[Opening DATA SHOWN section]

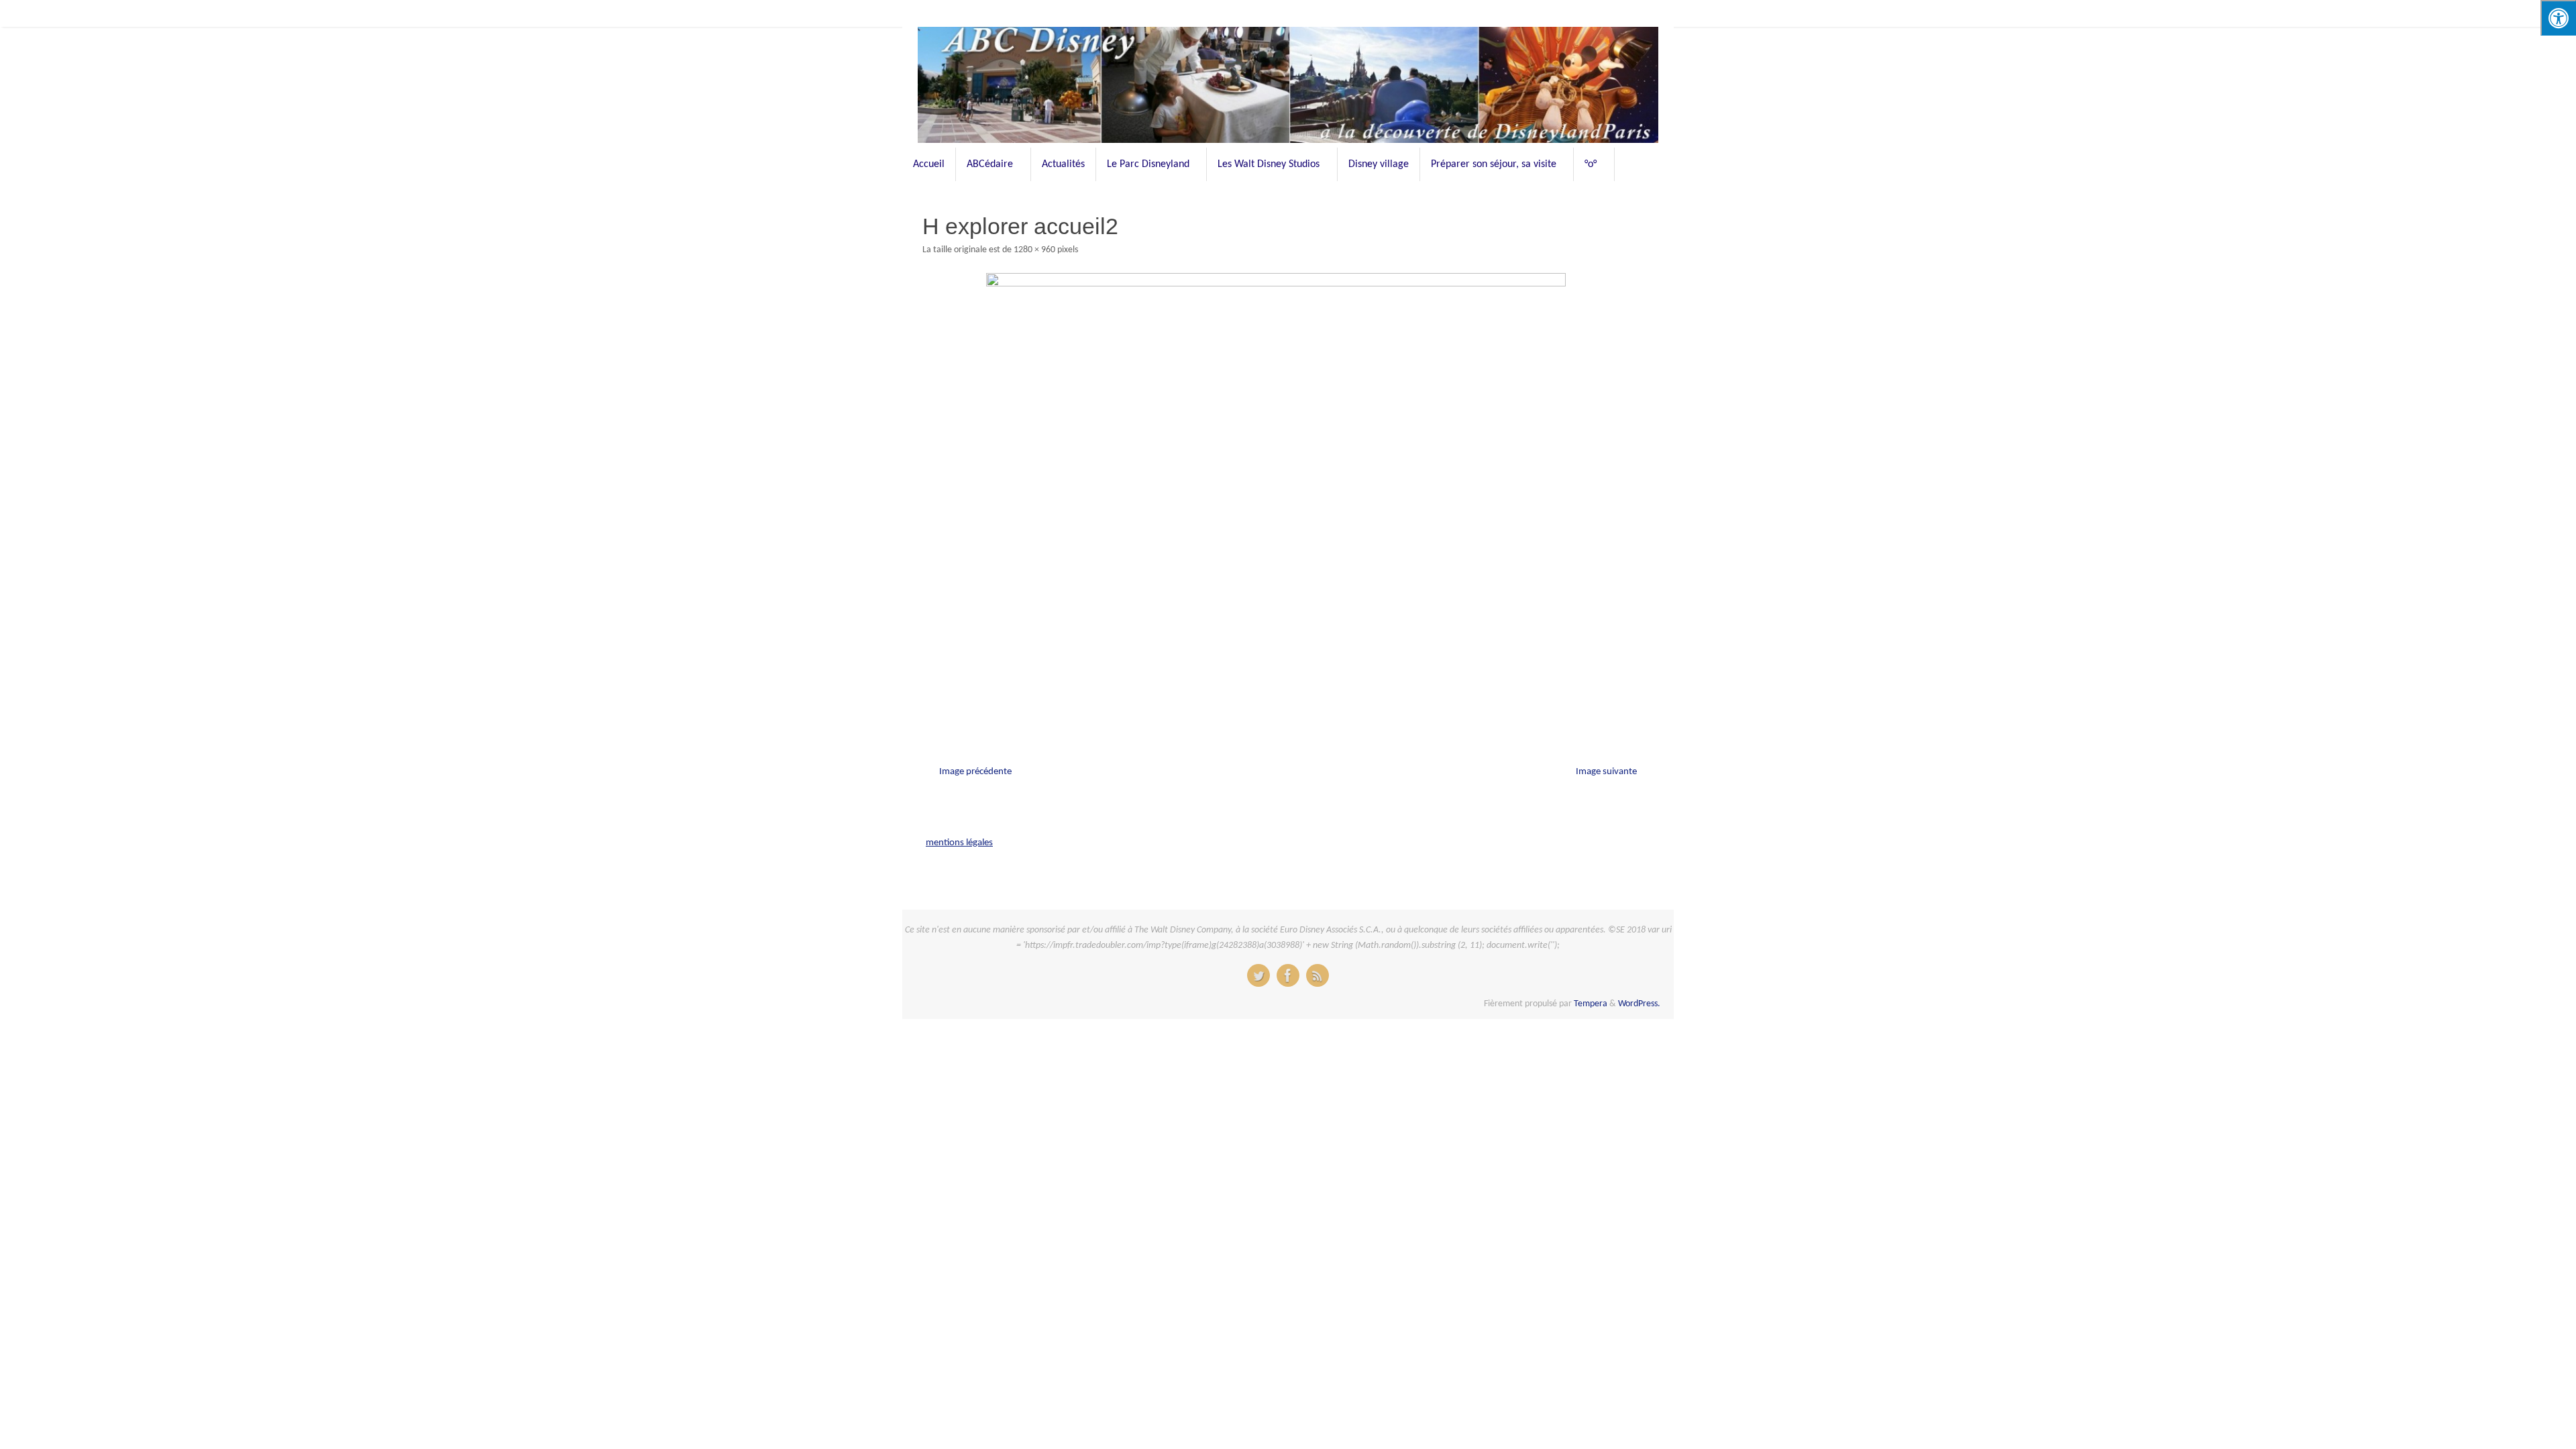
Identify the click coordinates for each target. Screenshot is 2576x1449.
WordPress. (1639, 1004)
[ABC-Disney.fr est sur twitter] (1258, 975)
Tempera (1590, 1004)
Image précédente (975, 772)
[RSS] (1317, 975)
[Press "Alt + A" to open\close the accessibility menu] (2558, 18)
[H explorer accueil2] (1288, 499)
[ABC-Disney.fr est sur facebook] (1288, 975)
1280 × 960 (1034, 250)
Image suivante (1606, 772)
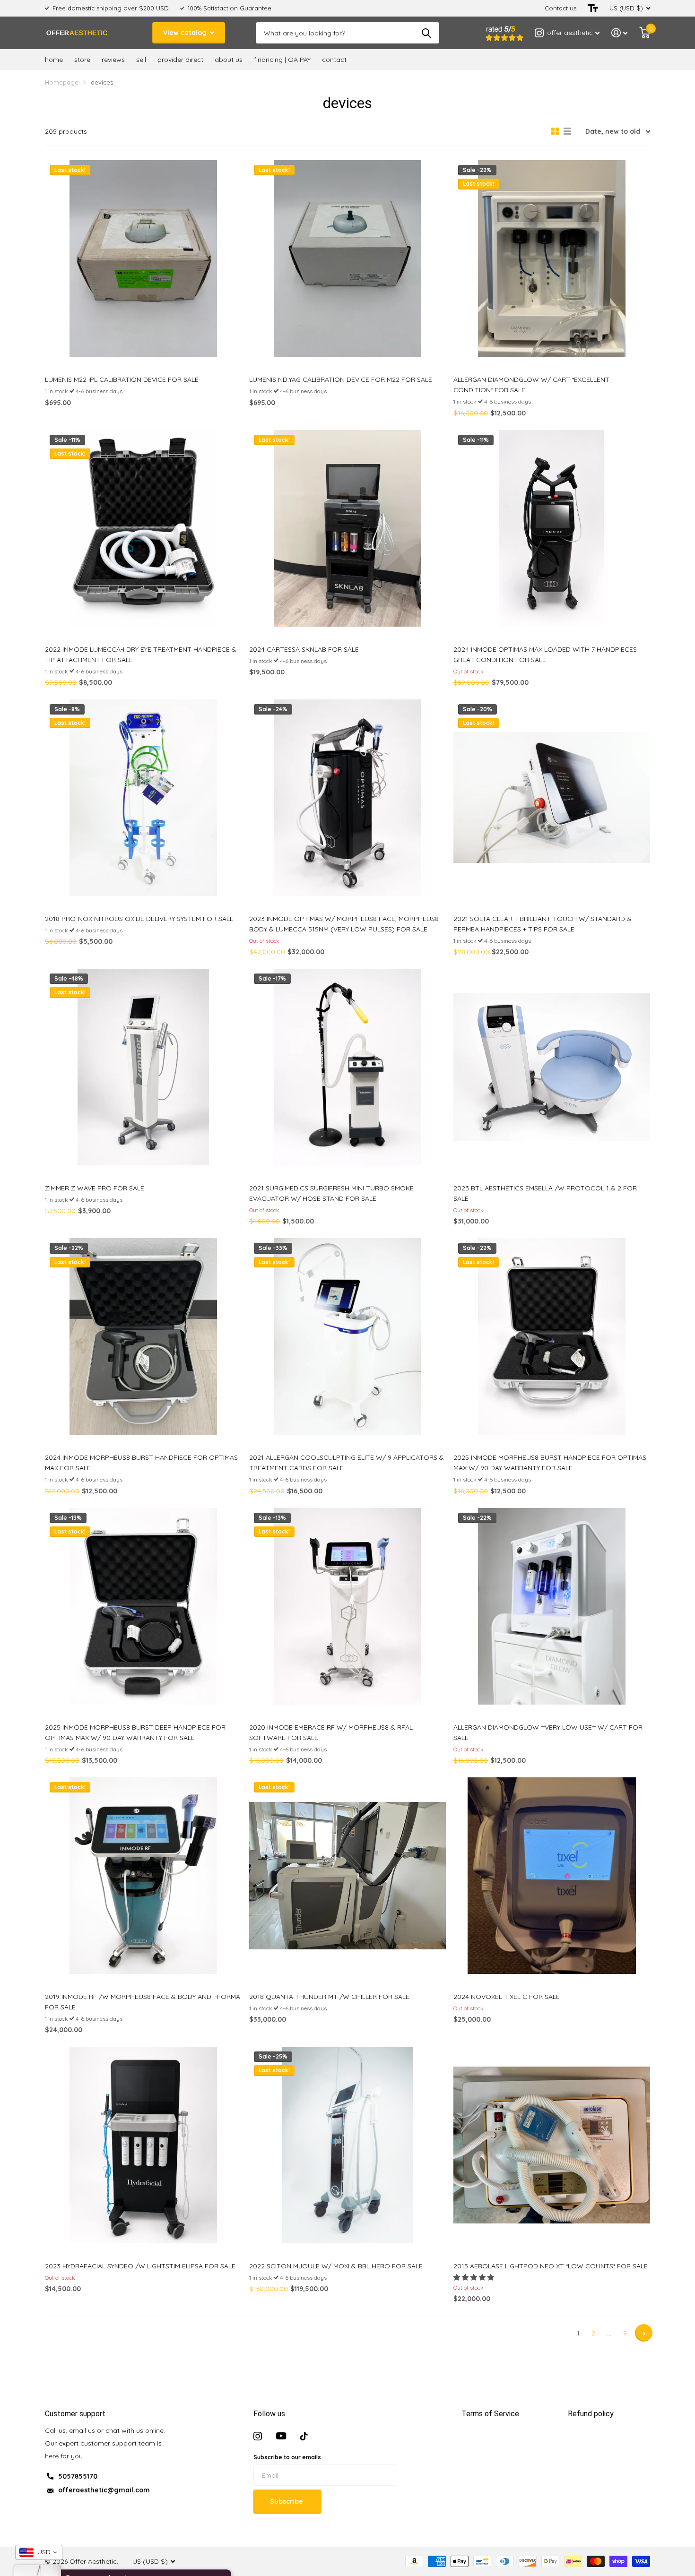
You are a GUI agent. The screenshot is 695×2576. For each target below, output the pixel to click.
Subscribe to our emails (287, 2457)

[Closing DATA SHOWN section]

Each line from the one containing "[RSS] (1317, 975)" down to the final line of the records above must be reproduced exactly; no pictures go into the copy.

• [OUTPUT OF THE TASK]
[RSS] (1317, 975)
[Press "Alt + A" to open\close the accessibility menu] (2558, 18)
[H explorer accueil2] (1288, 499)
[ABC-Disney.fr est sur facebook] (1288, 975)
1280 × 960 (1034, 250)
Image suivante (1606, 772)
You are a GUI agent. The screenshot is 695×2576. For each target below, output the pixel to click.
Subscribe to our emails (287, 2457)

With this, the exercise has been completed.